## WHAT THE EXERCISE ASKS
Starting at the line that contains "The height and width of the screenshot is (480, 640)." and continuing through the end of the records, update the text by replacing "Identify the location" with "Give the position" and leaving everything else unchanged. Leave the pictures out of your output.

RECORD EXCERPTS Block Start

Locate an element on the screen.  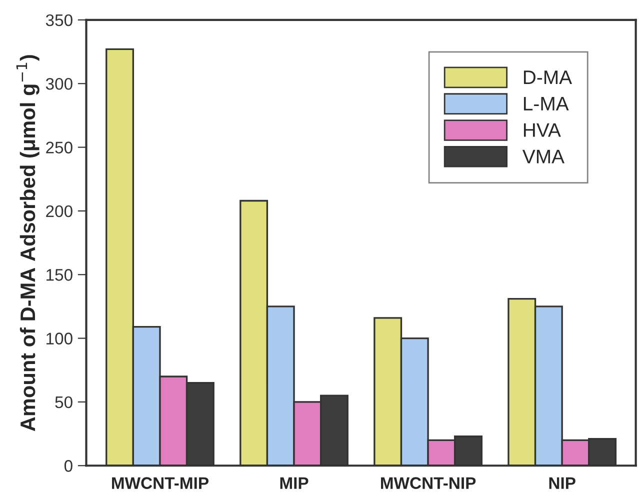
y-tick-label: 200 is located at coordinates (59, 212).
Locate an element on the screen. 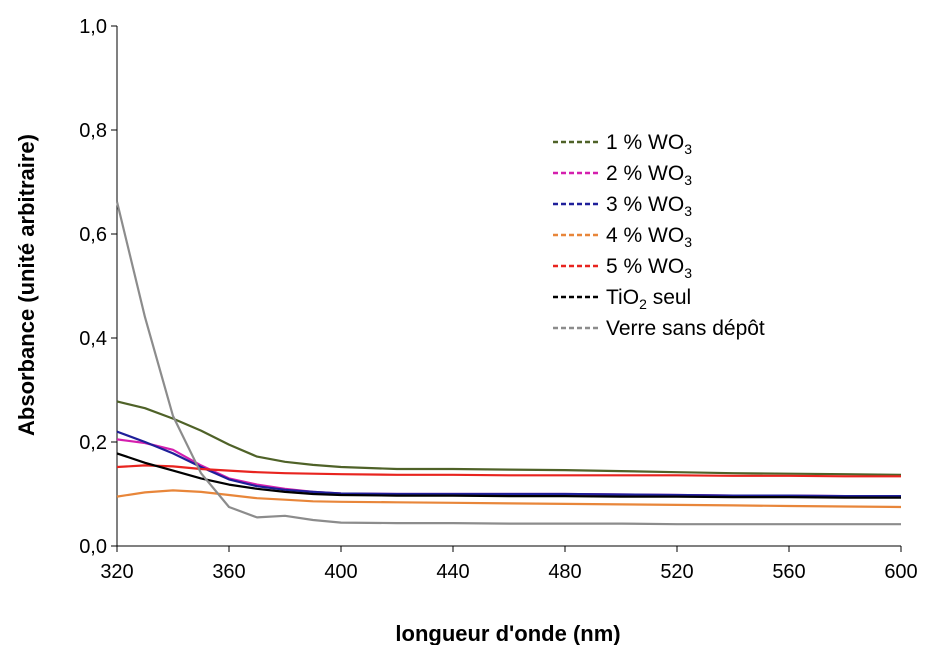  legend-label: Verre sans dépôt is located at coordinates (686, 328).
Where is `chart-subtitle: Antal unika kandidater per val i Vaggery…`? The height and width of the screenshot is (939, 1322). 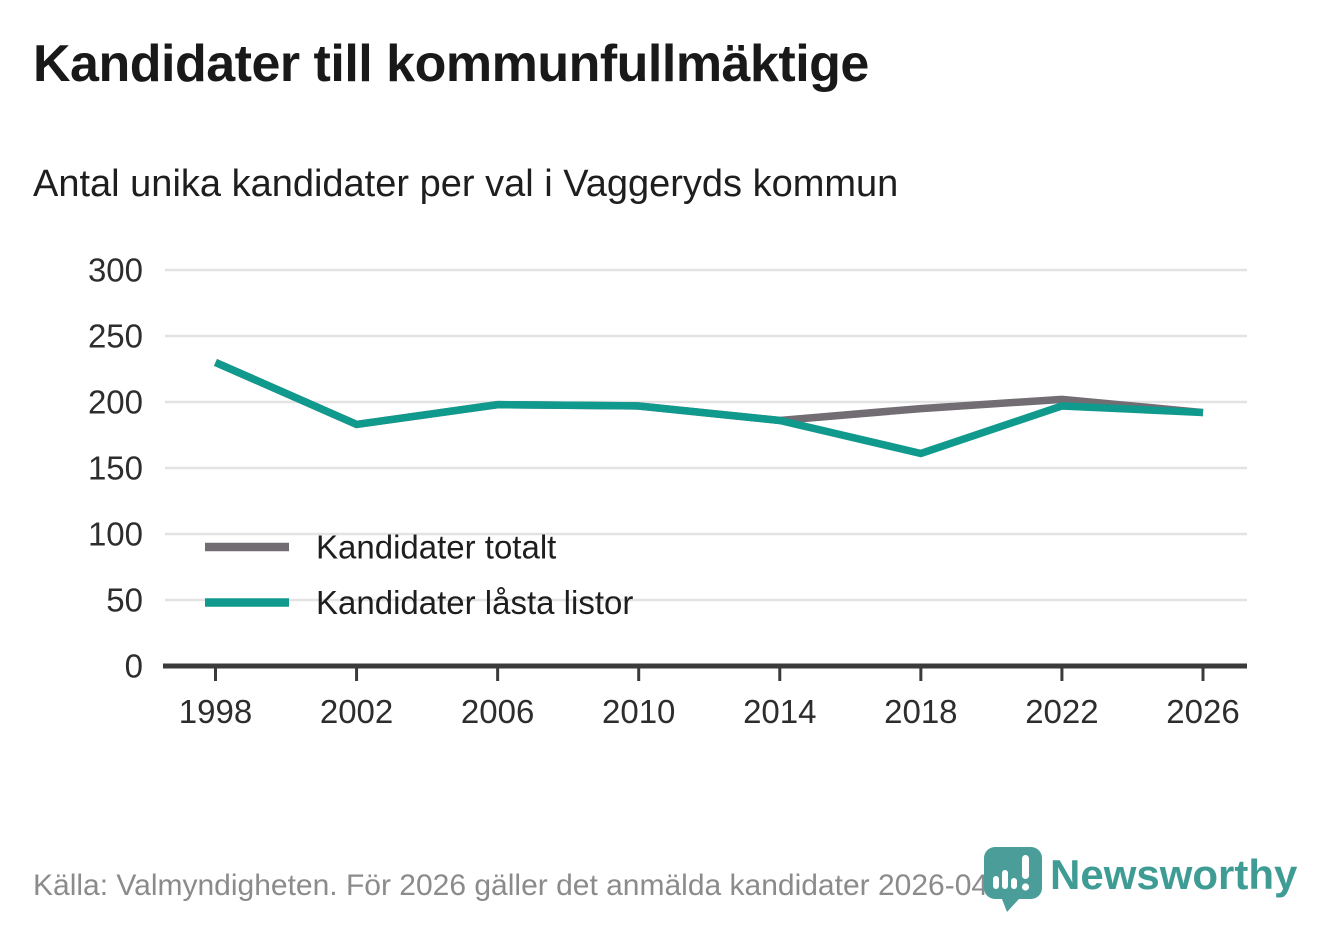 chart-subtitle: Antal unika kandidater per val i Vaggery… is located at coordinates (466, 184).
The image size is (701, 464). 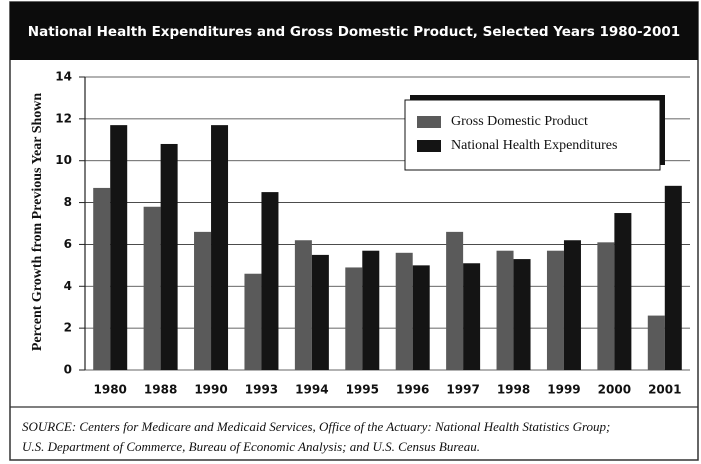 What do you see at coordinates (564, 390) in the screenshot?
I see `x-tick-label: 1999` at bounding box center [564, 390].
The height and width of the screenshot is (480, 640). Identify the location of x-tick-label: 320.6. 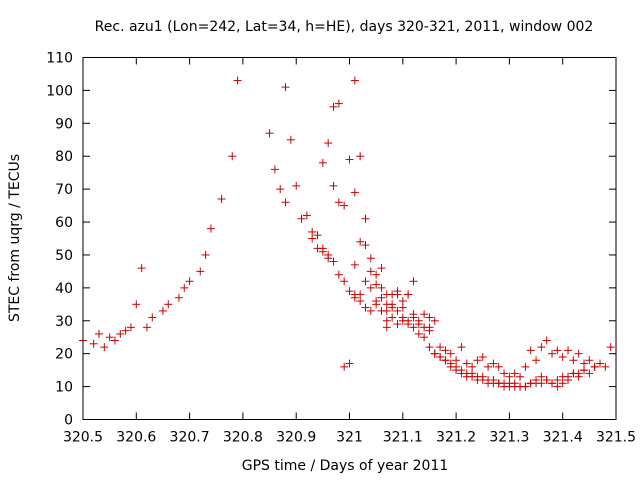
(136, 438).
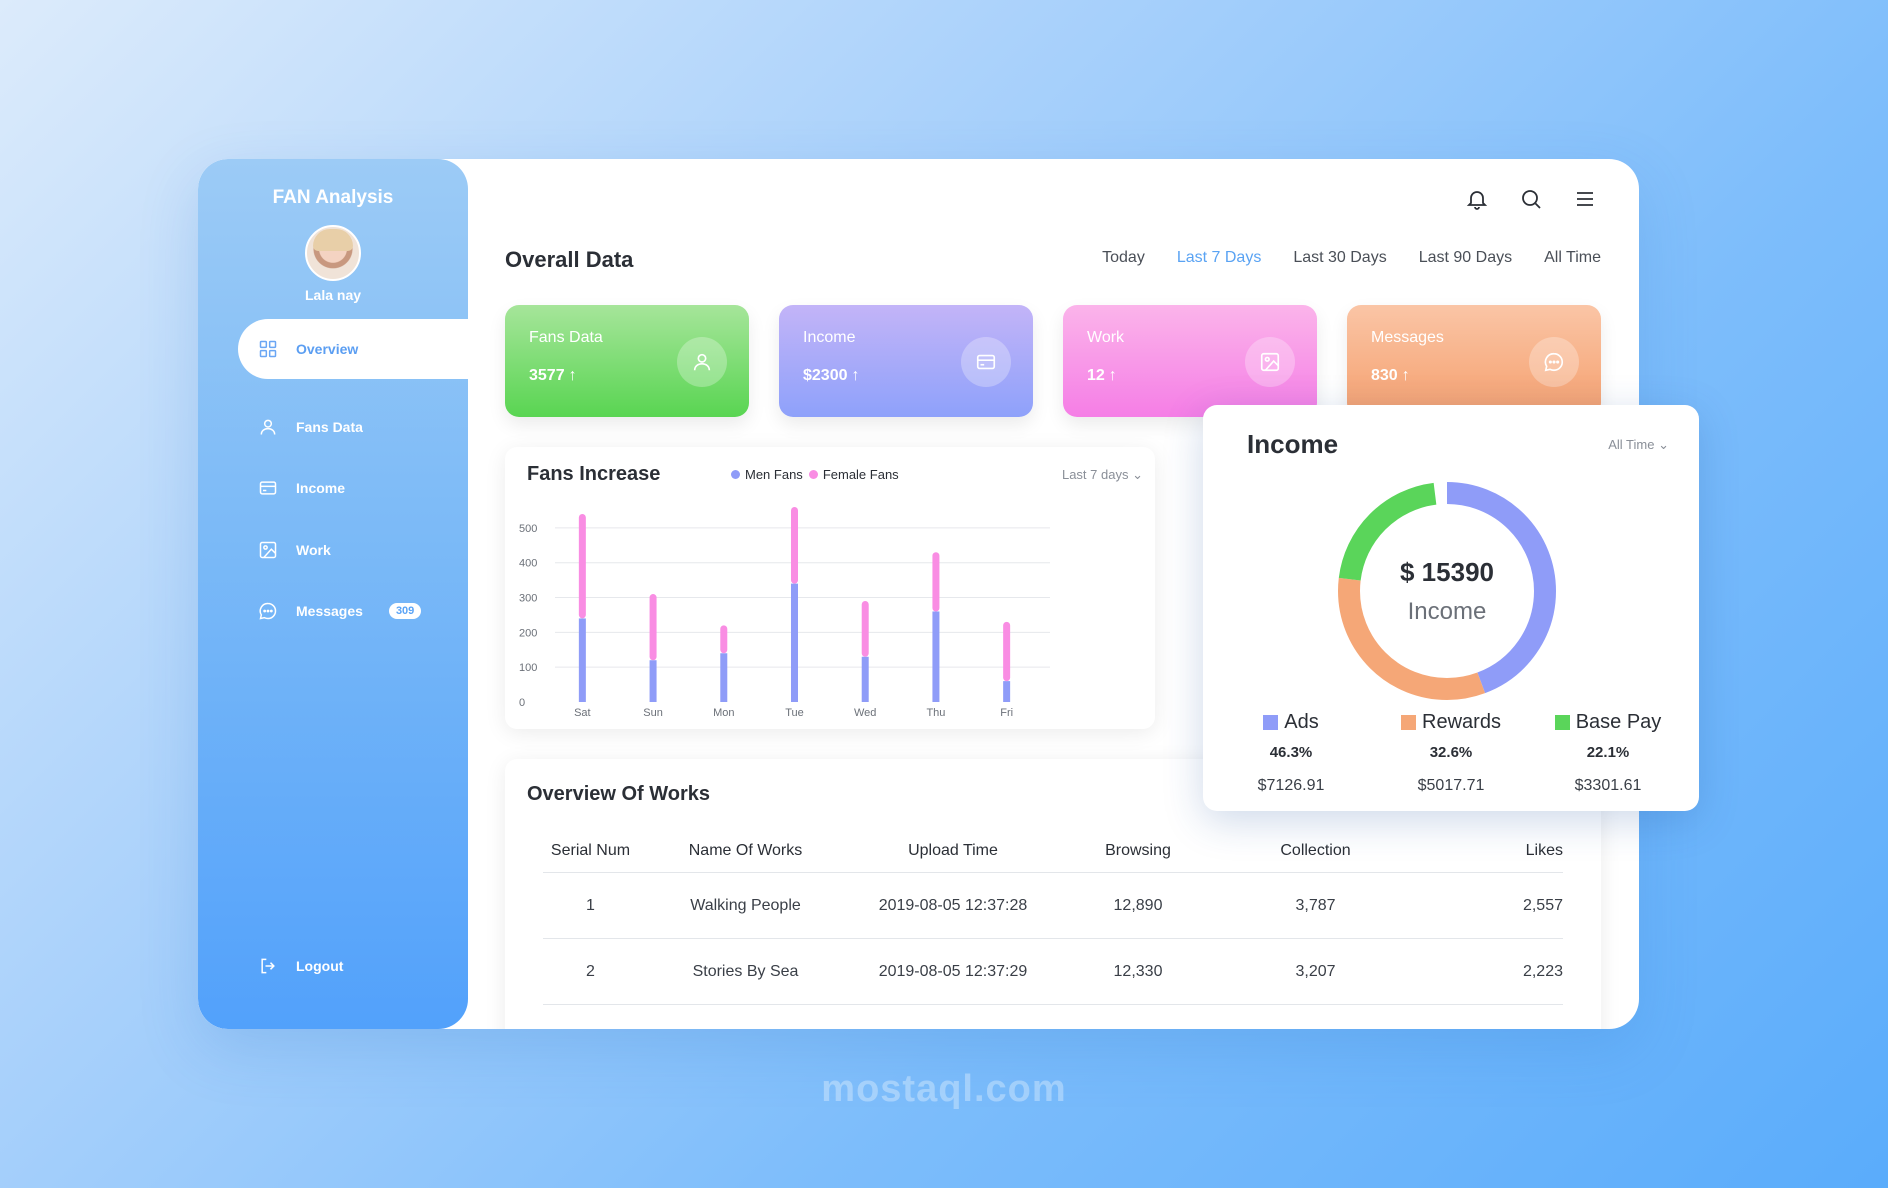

RECORD EXCERPTS Block End

## RESULT BELOW
The height and width of the screenshot is (480, 640). Give the position of x-tick-label: 320.6. 
(136, 438).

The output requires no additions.